The list of the things said dog destroyed? Three bras. Two pairs of wellingtons. An entire bag of popcorn and another of raspberry ruffles. Two tea-towels. One Batman. One Ben Ten. One white blobby soft toy apparently from Doctor Who. One pair of fleecy white slipper socks. One knife. A block of cheese. The cat. The cats favourite blanket. Twenty four magazines. One toilet roll from which a veritable snowstorm was created. Sixteen vintage books. One light sabre. One pencil case. Ten pencils. Finn’s homework (no really). A tub of rosy body lotion. Two packets of marmite crisps. Unspeakable things from the cats litter tray. The living room carpet. One particular corner of the rug. And my sanity.

Hells bells, yes. The dog ate my sanity.

But this post isn’t about the dog. Had ya fooled there didn’t I? No, this post is about my attitude to all the things the dog has eaten.

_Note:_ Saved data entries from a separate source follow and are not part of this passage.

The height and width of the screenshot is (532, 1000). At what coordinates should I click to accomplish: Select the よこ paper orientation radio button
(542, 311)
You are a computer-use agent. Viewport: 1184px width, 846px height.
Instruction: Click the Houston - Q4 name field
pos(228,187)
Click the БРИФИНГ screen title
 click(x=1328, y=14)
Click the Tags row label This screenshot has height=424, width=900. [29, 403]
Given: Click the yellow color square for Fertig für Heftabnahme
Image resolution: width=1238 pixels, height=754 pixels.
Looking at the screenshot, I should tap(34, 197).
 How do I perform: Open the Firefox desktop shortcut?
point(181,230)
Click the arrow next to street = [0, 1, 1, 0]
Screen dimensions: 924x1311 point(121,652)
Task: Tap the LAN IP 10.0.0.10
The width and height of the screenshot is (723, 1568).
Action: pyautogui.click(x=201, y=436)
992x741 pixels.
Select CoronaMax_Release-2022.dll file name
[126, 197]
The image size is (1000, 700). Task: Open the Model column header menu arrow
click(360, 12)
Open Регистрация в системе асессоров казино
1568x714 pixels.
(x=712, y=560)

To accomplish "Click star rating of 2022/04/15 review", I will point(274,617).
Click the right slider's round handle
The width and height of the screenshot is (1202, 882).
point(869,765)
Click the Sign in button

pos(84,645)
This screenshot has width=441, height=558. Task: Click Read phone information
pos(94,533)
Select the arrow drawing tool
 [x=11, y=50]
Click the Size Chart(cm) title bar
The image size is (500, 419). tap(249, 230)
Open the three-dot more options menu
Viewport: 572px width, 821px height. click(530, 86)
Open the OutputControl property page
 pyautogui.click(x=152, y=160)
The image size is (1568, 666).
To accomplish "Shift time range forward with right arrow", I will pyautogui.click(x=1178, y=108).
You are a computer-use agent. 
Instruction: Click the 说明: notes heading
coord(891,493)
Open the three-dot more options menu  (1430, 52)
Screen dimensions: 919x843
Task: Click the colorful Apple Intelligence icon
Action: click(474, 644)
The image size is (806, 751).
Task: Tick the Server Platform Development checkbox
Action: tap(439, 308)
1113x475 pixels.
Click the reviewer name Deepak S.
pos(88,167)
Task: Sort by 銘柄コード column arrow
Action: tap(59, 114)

You see just this morning, Alfie walked past me looking rather pleased with himself so I ran up the stairs three at a time and there spread across the laminate floor of my bedroom was what remained of a very beautiful, very old, scrumptiously illustrated copy of The Water Babies I have treasured for many a year. I grabbed what was left of the front cover and stomped back down to confront the perpetrator of said mis-demeanour and found him apparently under attack of the kind sudden sleep which seems to take both babies and puppies mid-morning. The kind of attack I myself would occasionally give in to where it not for the fact that I have myself utterly convinced that the sleep police would attend my premises and remove all means to a cosy nap should they discover me comatose at eleven in the morning.

And then I went back up stairs, brushed up the mess with my handy little attached sweep and pan and then got distracted by something I saw out of the window and completely forgot to attend to the lack of rage I was apparently feeling. Or not feeling. For there it was: a big old empty hole devoid of all the kind of outrage I would have long suspected I would feel should I find anything other than a fluffy woof, apparently hell-bent on systematically destroying all the pretty, precious things I own.

This isn’t, I don’t think, because Alfie is too cute to stay cross with for long. No. It isn’t that. It seems, you see, that I have developed a curious lack of attachment to almost everything in my life, beyond the people I love. This might just be, because I have read so many books about de-cluttering that I have been brain-washed into truly understanding that things, even things  apparently of value, or loaded with projected emotion, actually do not mean anything at all. Nothing. Nada. Nought.

You see I stood there staring at what was left of The Water Babies and I thought about salvaging it along with the rest of the mighty high pile of dog-chewed books, until it suddenly struck me that there was no point. It was just one book in the cast of thousands that I own. One book I have not opened since the day I bought it for a song five years ago. One book I can should I choose to, buy again. One book I stored under my bed, for heavens sake!!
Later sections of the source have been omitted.